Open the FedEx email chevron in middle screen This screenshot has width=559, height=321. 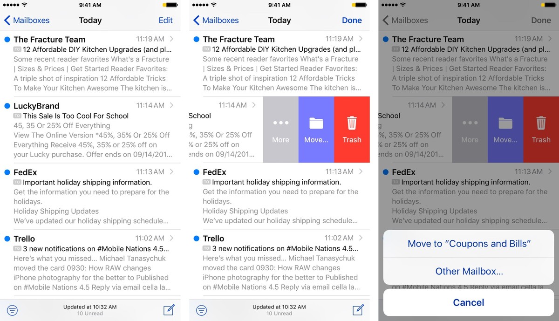(x=361, y=172)
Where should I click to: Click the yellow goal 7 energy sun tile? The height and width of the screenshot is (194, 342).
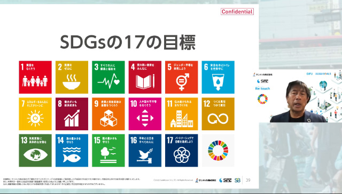[35, 114]
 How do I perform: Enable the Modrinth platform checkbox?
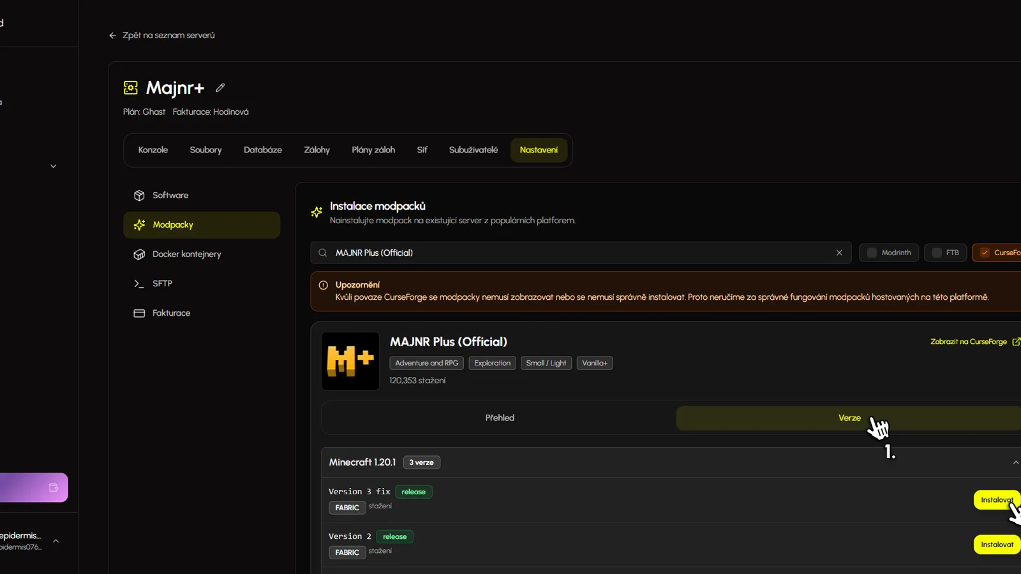(872, 253)
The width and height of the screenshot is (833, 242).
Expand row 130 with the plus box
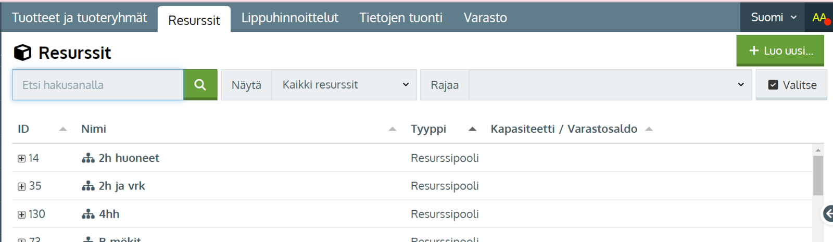(22, 214)
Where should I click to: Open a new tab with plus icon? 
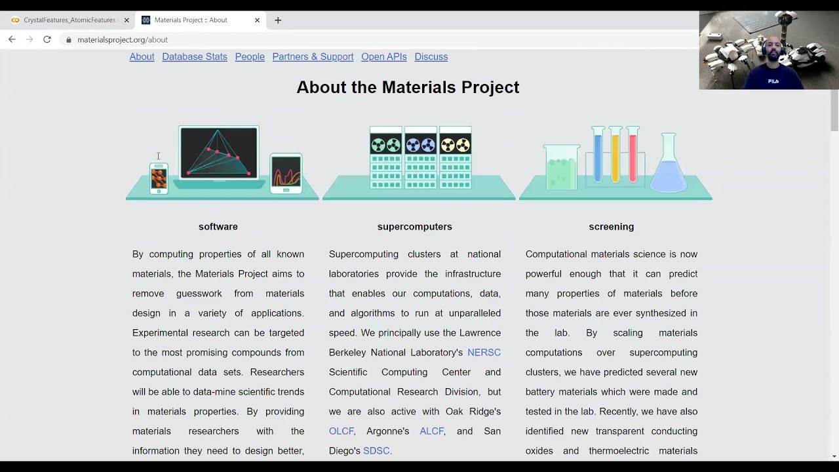click(x=278, y=20)
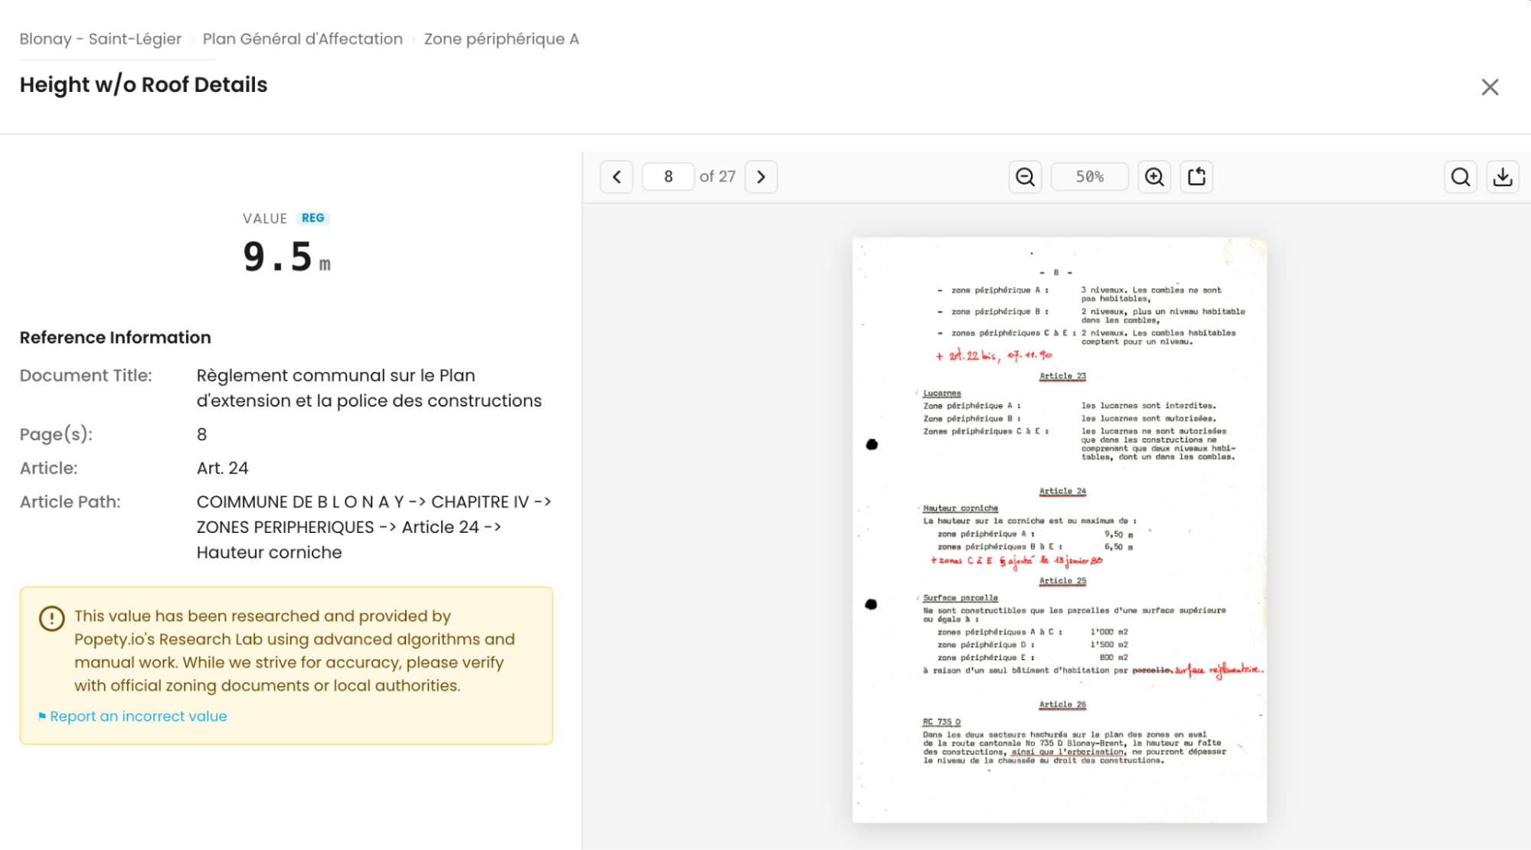1531x850 pixels.
Task: Search within the document
Action: (x=1461, y=177)
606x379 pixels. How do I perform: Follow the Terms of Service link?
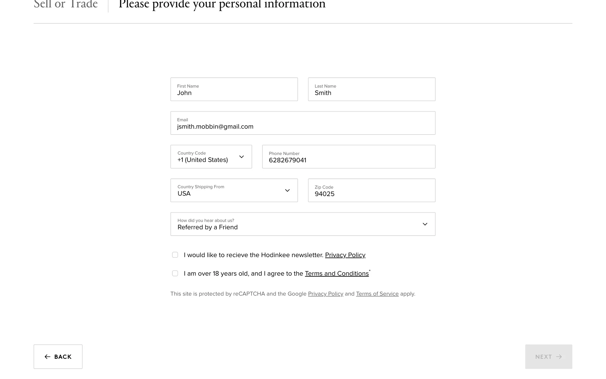(377, 294)
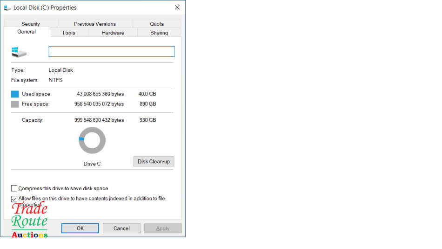Screen dimensions: 442x249
Task: Click the Trade Route Auctions logo
Action: coord(29,221)
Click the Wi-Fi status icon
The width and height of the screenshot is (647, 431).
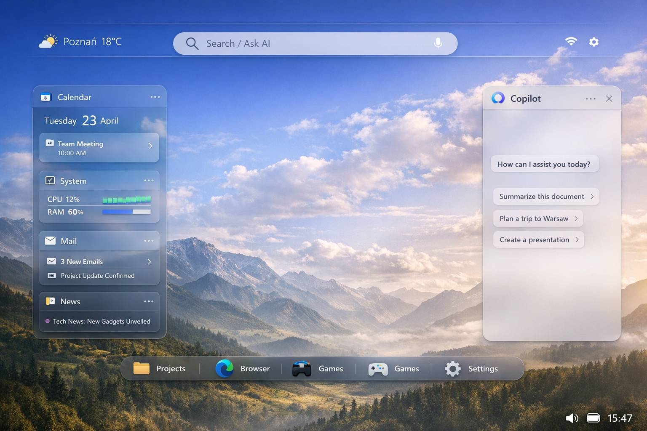pyautogui.click(x=571, y=41)
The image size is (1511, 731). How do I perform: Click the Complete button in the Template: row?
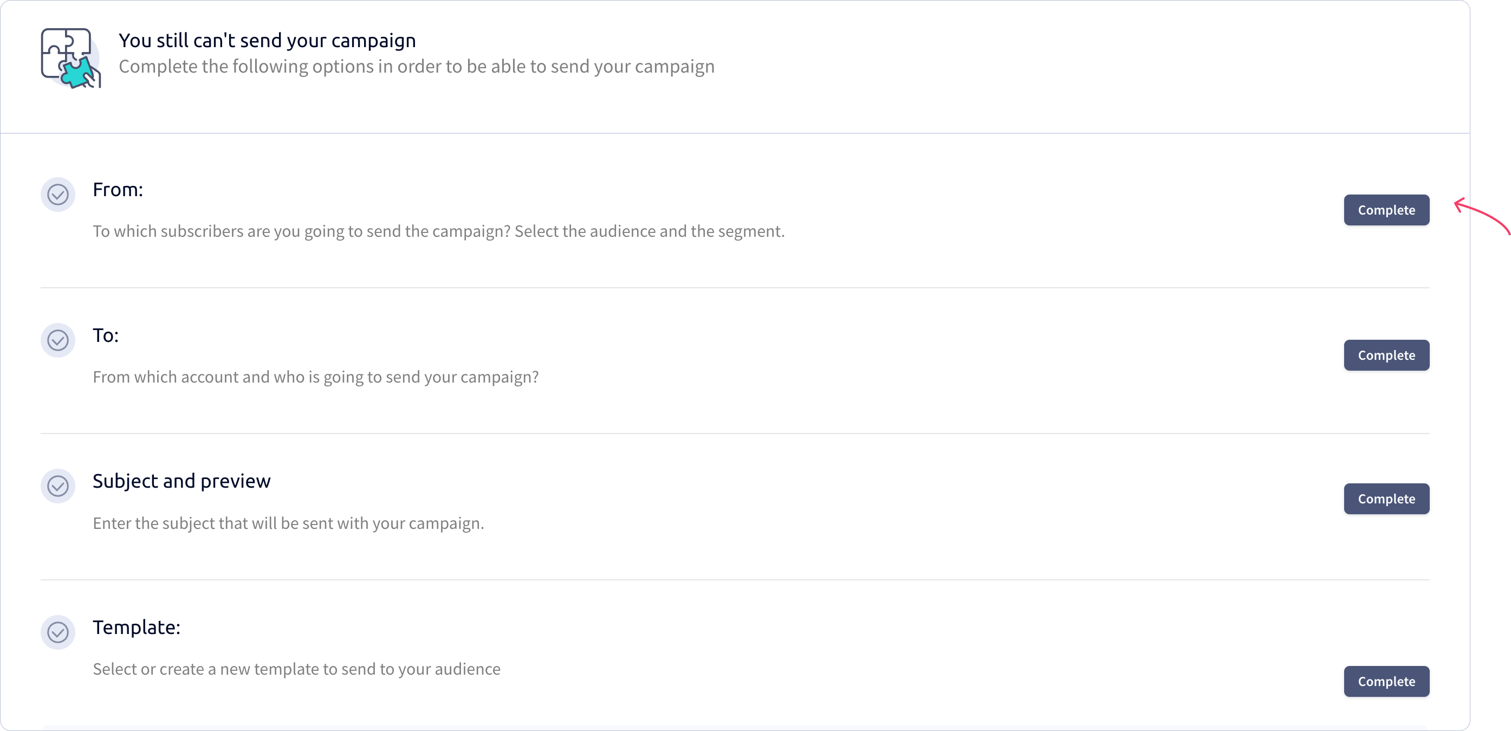pyautogui.click(x=1386, y=681)
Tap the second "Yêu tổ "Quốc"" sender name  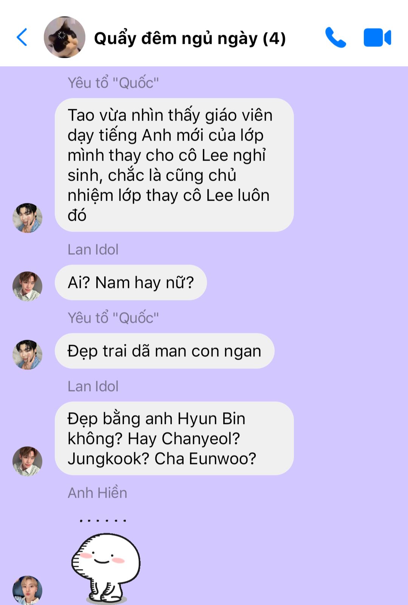pyautogui.click(x=113, y=318)
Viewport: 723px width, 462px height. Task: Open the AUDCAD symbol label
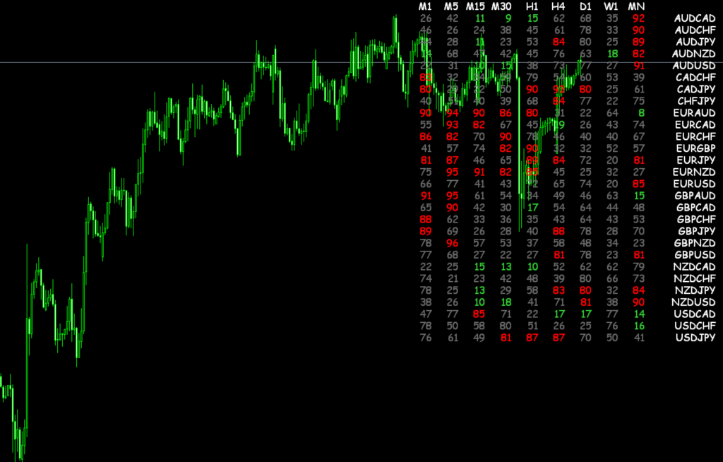[695, 18]
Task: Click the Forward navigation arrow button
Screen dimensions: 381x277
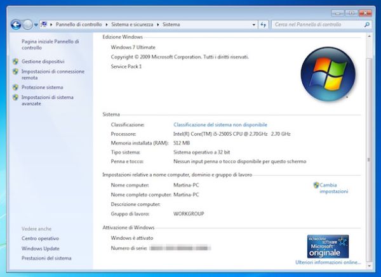Action: click(x=27, y=25)
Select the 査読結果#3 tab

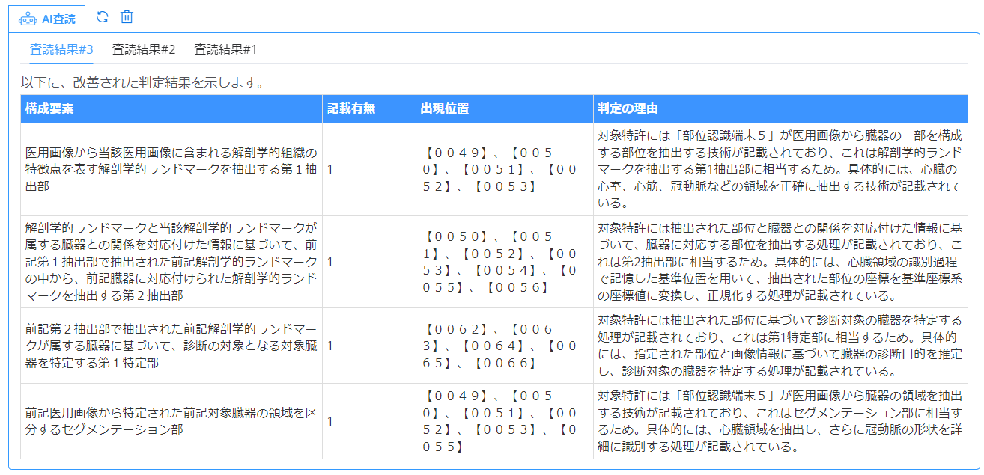click(x=61, y=49)
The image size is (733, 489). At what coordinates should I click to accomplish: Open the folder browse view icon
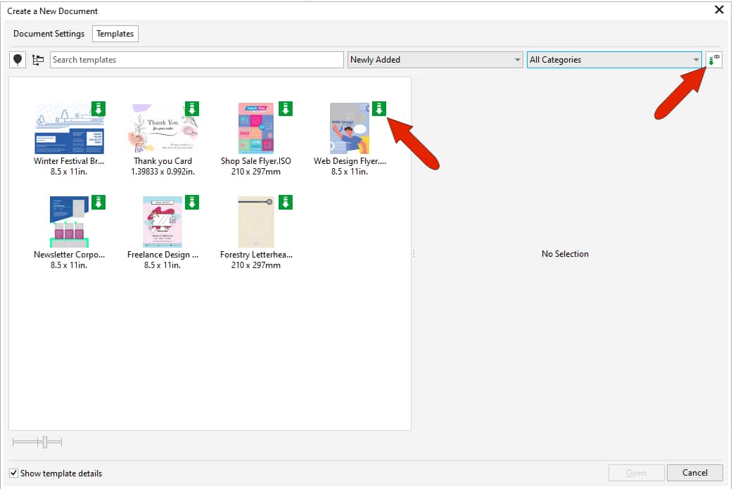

> Work to do
Please print the data above word for word, starting at the line that contains "Where should I click to: Open" and ending at the line that contains "pyautogui.click(x=1386, y=681)", with both of those lines included. Leave the pictures out.

> Response below
Where should I click to: Open a new tab with plus icon? 
click(x=278, y=20)
1531x850 pixels.
Task: Search within the document
Action: (x=1461, y=177)
606x379 pixels. How do I perform: Follow the Terms of Service link?
(377, 294)
Screen dimensions: 442x249
Task: Click the Trade Route Auctions logo
Action: coord(29,221)
Click the Wi-Fi status icon
The width and height of the screenshot is (647, 431).
pyautogui.click(x=571, y=41)
The image size is (1511, 731). How do I perform: Click the Complete button in the Template: row?
pyautogui.click(x=1386, y=681)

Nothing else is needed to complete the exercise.